Originally Posted by yuusharo
Something did happen - Amazon last quarter started selling more Kindle books than paperback for the first time ever. Apple isn't able to make the deals with publishers fast enough with their limited, competing iBookstore, so rather than compete, they'll just start taking a cut off Amazon and Sony. Good for Apple, bad for everyone else, including us.
You are making this up.
Apple should have thought of that before they allowed developers to develop on their platform. Also, Apple does *NOT* provide the infrastructure for services like Kindle - Amazon does. Apple only provides bandwidth for the application, which obeyed and followed all the rules set by Apple.

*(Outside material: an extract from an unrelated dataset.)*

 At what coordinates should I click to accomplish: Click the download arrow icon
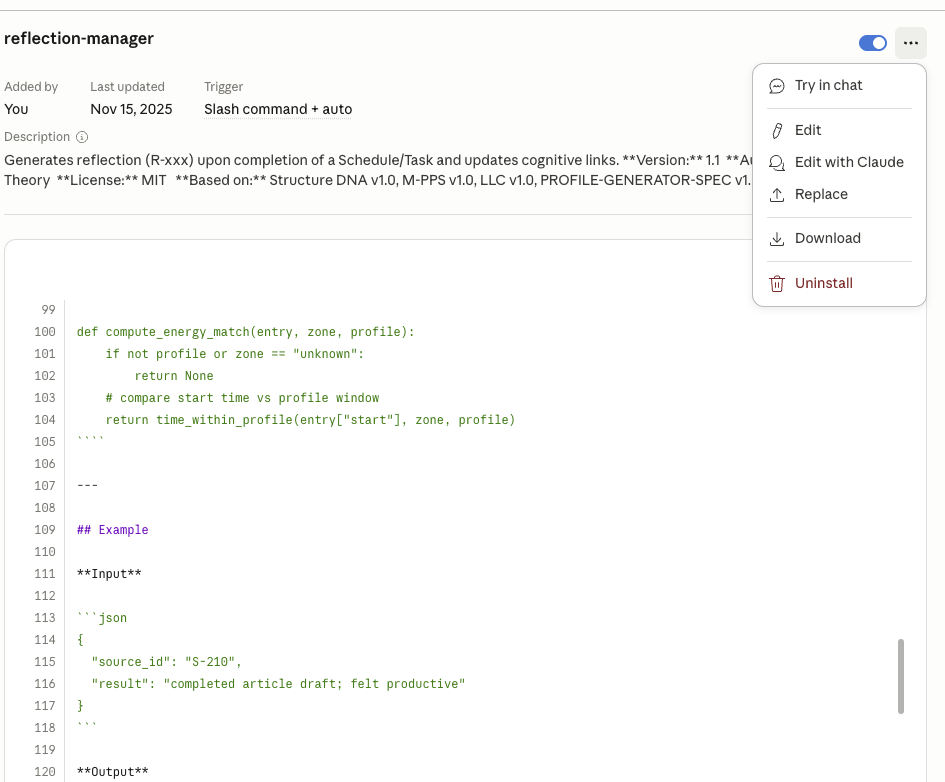pyautogui.click(x=776, y=239)

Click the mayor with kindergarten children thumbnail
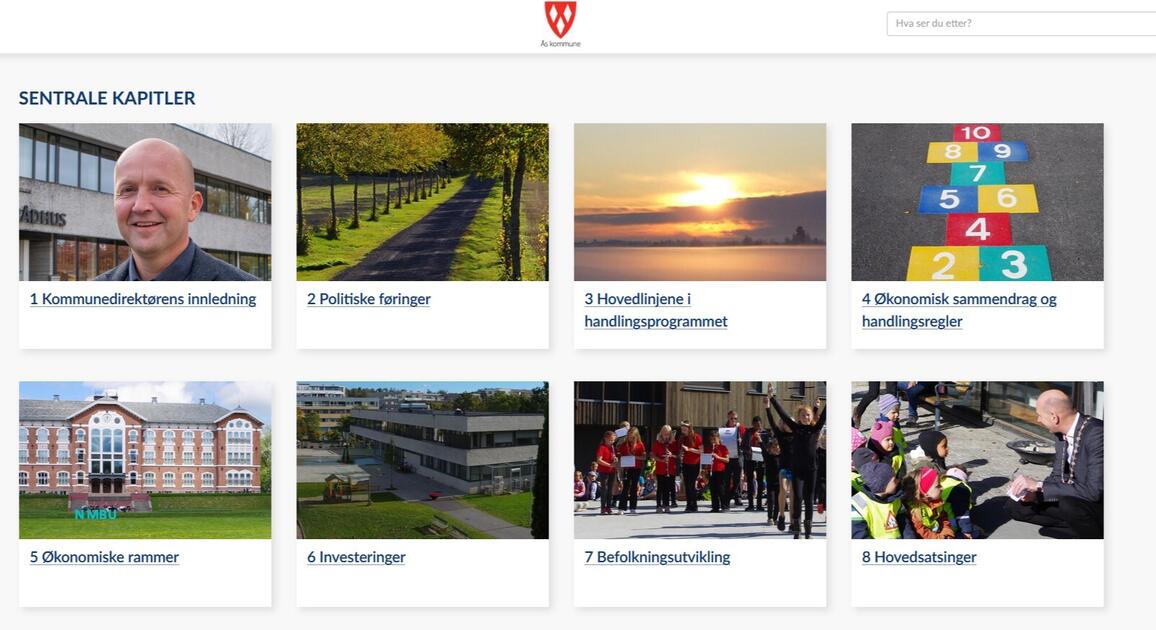pyautogui.click(x=978, y=460)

Now, Apple is changing the rules. Again.
They say rules are subject to change.
Every in-app purchase gives 30% of the transaction to Apple. If Amazon and Sony have to start providing in-app purchase options to all of their books in order to remain in the App Store, that means Apple starts taking a major chunk of their revenue on any sale that takes place inside the app. Not every transaction, but enough to affect your business.
Those apps do not make in-app purchases. Ebay, Netflix, BofA are mostly a native user interface for their web services. Your are not buying anything through the app itself.
Dude.... Apple vetting applications doesn't ensure security. That's a fallacy. How many times have you read stories of applications that steal your info or otherwise break app store rules still being approved, but then later removed from the store? Vetting an app doesn't guarantee security. Its better than the wild west, but not perfect. Don't kid yourself.
I haven't read any times that an app steals your info. There were reports of apps that secretly monitored information without the users permission. That was primarily for advertising and it wasn't specific information about the user. That is not the same as stealing info for malicious reasons.
Again, in-app purchases give Apple 30%.
The 10x figure refers to POS systems, which stand for "Point of Sale." They're the services that handle the transactions you make on your credit or debit card. Typically, these services charge around 3% of your transaction. Apple's in-app purchase does the same thing and charges 30%, hence, 10x the cost just to handle the credit card.
Your figures make no sense. When you buy something at a store you are paying for more than the credit card transaction. The store has marked up the cost so it can make actually profit to keep the store open and you pay taxes.
If Apple felt that the $99 fee isn't enough, they shouldn't have come up with that figure in their development program. Apple is a corporation, friend. They're some small startup that's getting exploited and bullied by bigger companies. Apple sets a price, developers sign an agreement with them to follow the rules, and Apple provides the service. Its no more complicated than that.
I don't understand how this relates to what I said previously.
The publisher is absolutely involved with that. Amazon is authorized to sell books through their own channel. By allowing in-app purchase, Amazon is now involving Apple through the sale of books. Do you really think publishers are going to allow revenue from the sales of their products go to another company (Apple) without permission? Absolutely not. Take a business course at your local community college and they will teach you about this sort of stuff.
Show me where you can find specific information on Amazon and its deals with all of its publishers.